# Ausgangstext:

*****

Um die Bodenerosion zu vermindern und die mageren Böden zu düngen, wurde 1945 die Lupine nach Island gebracht. Im südwestlichen Tiefland wurde sie zuerst angebaut, doch inzwischen hat sie sich über die gesamte Insel, sogar bis ins Hochland, verteilt.
Nun bedroht diese robuste, kräftige Pflanze das Wachstum der empfindlichen, zumeist niedrig wachsenden einheimischen Moose, Flechten und Kräuter, sodass man mancherorts versucht, die Lupine durch Ausgraben wieder zu vertreiben.
Der Schotteranteil liegt heute bei 50 Prozent, ist aber gut zu fahren, auch in kurvenreichen Abschnitten.
Die Piste führt weit um die Fjorde und ihre Arme herum. Gefühlte Stunden später sehen wir Bíldudalur wieder auf der anderen Fjordseite.
Der breite Arnarfjörður reicht 30 Kilometer ins Land hinein und spaltet sich hier in zwei Arme auf, die sich in weitere Seitenfjorde aufteilen.
Heiße Quellen treten meist dort auf, wo schon lange keine vulkanische Aktivität mehr herrscht, besonders häufig in Tälern und Fjorden. Auch wenn die Vulkane schon lange erloschen sind, gibt es genügend Restwärme, um das durch Spalten eindringende Grundwasser zu erwärmen. In bis zu 2000 Metern Tiefe erhitzt sich das Wasser durch den Kontakt mit dem heißen Gestein und gelangt in einem Kreislauf irgendwann wieder an die Oberfläche.
Das Wasser dieser heißen Quelle speist einen „heißen Pott“, neben dem sich eine Holzhütte zum Umziehen befindet. Hier kann jeder, der möchte, beliebig oft und lange kostenlos baden. Zwei Leute genießen gerade ein Bad. Das würden wir an diesem Tag, der immer wieder Regengüsse bereithält, auch gern tun, aber das Umziehen mit den Motorrad- und Regenklamotten ist uns einfach zu aufwändig.

*****

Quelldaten
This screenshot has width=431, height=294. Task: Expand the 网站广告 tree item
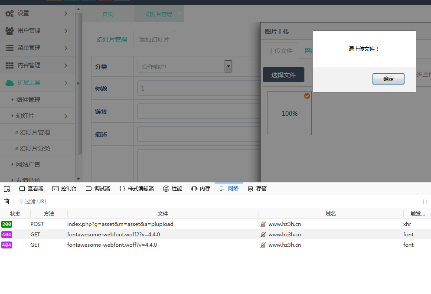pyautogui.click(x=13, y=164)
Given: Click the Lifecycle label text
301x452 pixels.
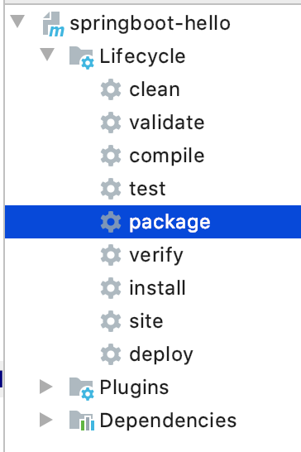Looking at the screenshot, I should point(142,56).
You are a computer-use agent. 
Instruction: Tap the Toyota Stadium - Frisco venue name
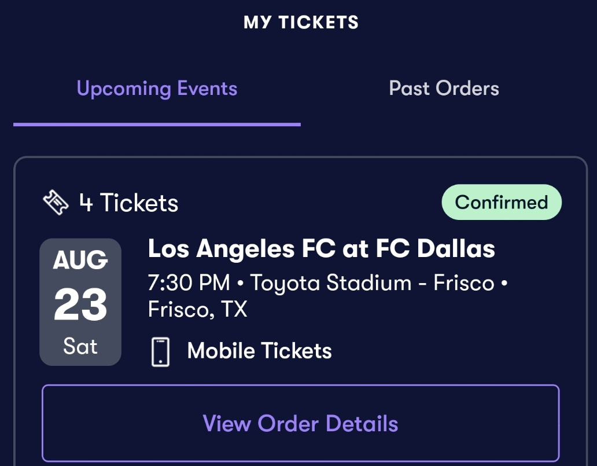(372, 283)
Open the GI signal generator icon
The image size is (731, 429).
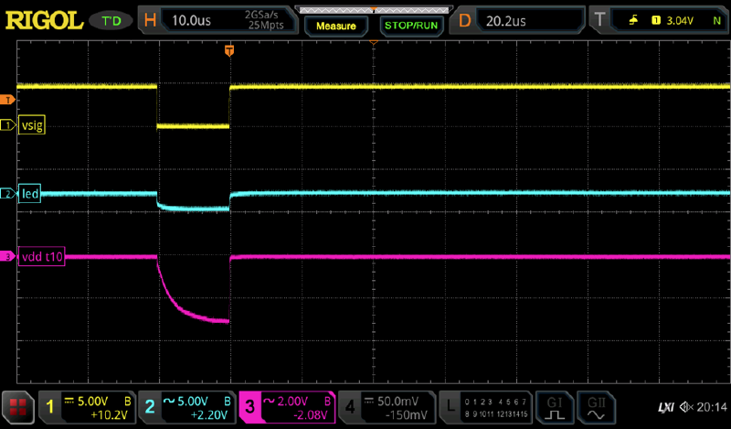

*****

# Die Aufgabe:
Bearbeite den Text über Island von „Der Schotteranteil liegt“ bis einschließlich „an die Oberfläche.“ und gib den Abschnitt wieder, wobei „Piste“ durch „Straße“ ersetzt wird.

# Fertige Antwort:
Der Schotteranteil liegt heute bei 50 Prozent, ist aber gut zu fahren, auch in kurvenreichen Abschnitten.
Die Straße führt weit um die Fjorde und ihre Arme herum. Gefühlte Stunden später sehen wir Bíldudalur wieder auf der anderen Fjordseite.
Der breite Arnarfjörður reicht 30 Kilometer ins Land hinein und spaltet sich hier in zwei Arme auf, die sich in weitere Seitenfjorde aufteilen.
Heiße Quellen treten meist dort auf, wo schon lange keine vulkanische Aktivität mehr herrscht, besonders häufig in Tälern und Fjorden. Auch wenn die Vulkane schon lange erloschen sind, gibt es genügend Restwärme, um das durch Spalten eindringende Grundwasser zu erwärmen. In bis zu 2000 Metern Tiefe erhitzt sich das Wasser durch den Kontakt mit dem heißen Gestein und gelangt in einem Kreislauf irgendwann wieder an die Oberfläche.